Texte de lecture
En effet, les termes litigieux sont très proches tant visuellement que phonétiquement de la dénomination sociale, de l’enseigne ou du nom de domaine précités et, sont utilisés dans les annonces en association avec l’un des produits phares de la demanderesse, à savoir le sac.
La société eBay International AG a ainsi cherché à tirer profit de la renommée attachée au nom de Louis Vuitton constituant l’élément principal de la dénomination sociale, de l’enseigne et du nom de domaine de la société LVM et ce afin de promouvoir son site de vente aux enchères et a commis une faute distincte de celle constitutive de la contrefaçon de marque et caractérisant un acte d’agissement parasitaire.
Sur la publicité trompeuse
La société LVM invoque les dispositions de l’article L 121-1 du code de la consommation et 20 de la loi pour la confiance dans l’économie numérique et soutient que la notion imprécise de « lien commercial » n’identifie pas clairement aux yeux de l’internaute l’existence d’un message de publicité mais véhicule bien plus probablement l’idée d’un accord entre deux entreprises ou d’un partenariat permettant à l’une de distribuer les produits de l’autre ce qui est particulièrement trompeur.
Toutefois, il a déjà été considéré que les annonces générées par les mots clés en cause constituaient une atteinte à la renommée des marques Louis Vuitton et Vuitton et en conséquence, seuls des faits distincts de ceux de la contrefaçon ne peuvent être à ce stade retenus.
En outre, ainsi qu’il a été précédemment relevé, il n’existe pas de risque de confusion dans l’esprit du consommateur, l’internaute comprenant en l’espèce qu’il s’agit d’une publicité pour le site de vente aux enchères ebay.fr qui propose un ensemble de produits d’occasion.
Le grief de publicité trompeuse sera en conséquence rejeté.
Sur les mesures réparatrices
Il sera fait droit à la mesure d’interdiction sollicitée dans les conditions énoncées au dispositif de la présente décision étant précisé que ces mesures d’interdiction ne concernent que le territoire national, les marques dont la contrefaçon a été retenue étant des marques françaises.
Il convient en outre de préciser que seuls des mots clés réservés par la société eBay International AG ont été retenus dans la cause et qu’en conséquence cette seule société sera condamnée à réparer le préjudice causé par ses agissements, les demandes formées contre la société eBay Inc. devant être rejetées.
Il y a lieu dans ces conditions de condamner la société eBay International AG à payer à la société LVM la somme de 100 000 € titre de dommages et intérêts en réparation du préjudice subi du fait de l’atteinte portée aux marques Louis Vuitton numéro 1 627 892 et Vuitton numéro 1450750 ainsi que la somme de 100 000 € à titre de dommages et intérêts en réparation du préjudice subi du fait des agissements parasitaires.

Consigne
Dressez la liste de toutes les entreprises que le texte de lecture désigne par les mots « la société ».

Données fournies
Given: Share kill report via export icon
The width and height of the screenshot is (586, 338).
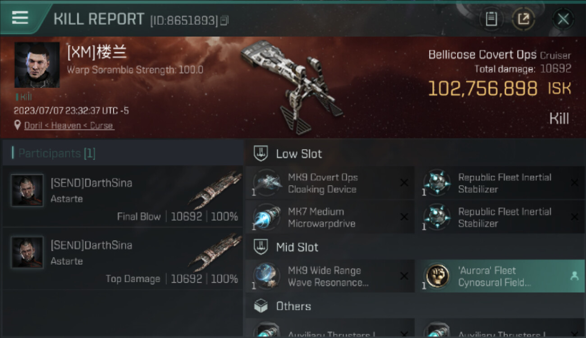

Corrigé
- eBay International AG
- LVM
- eBay Inc.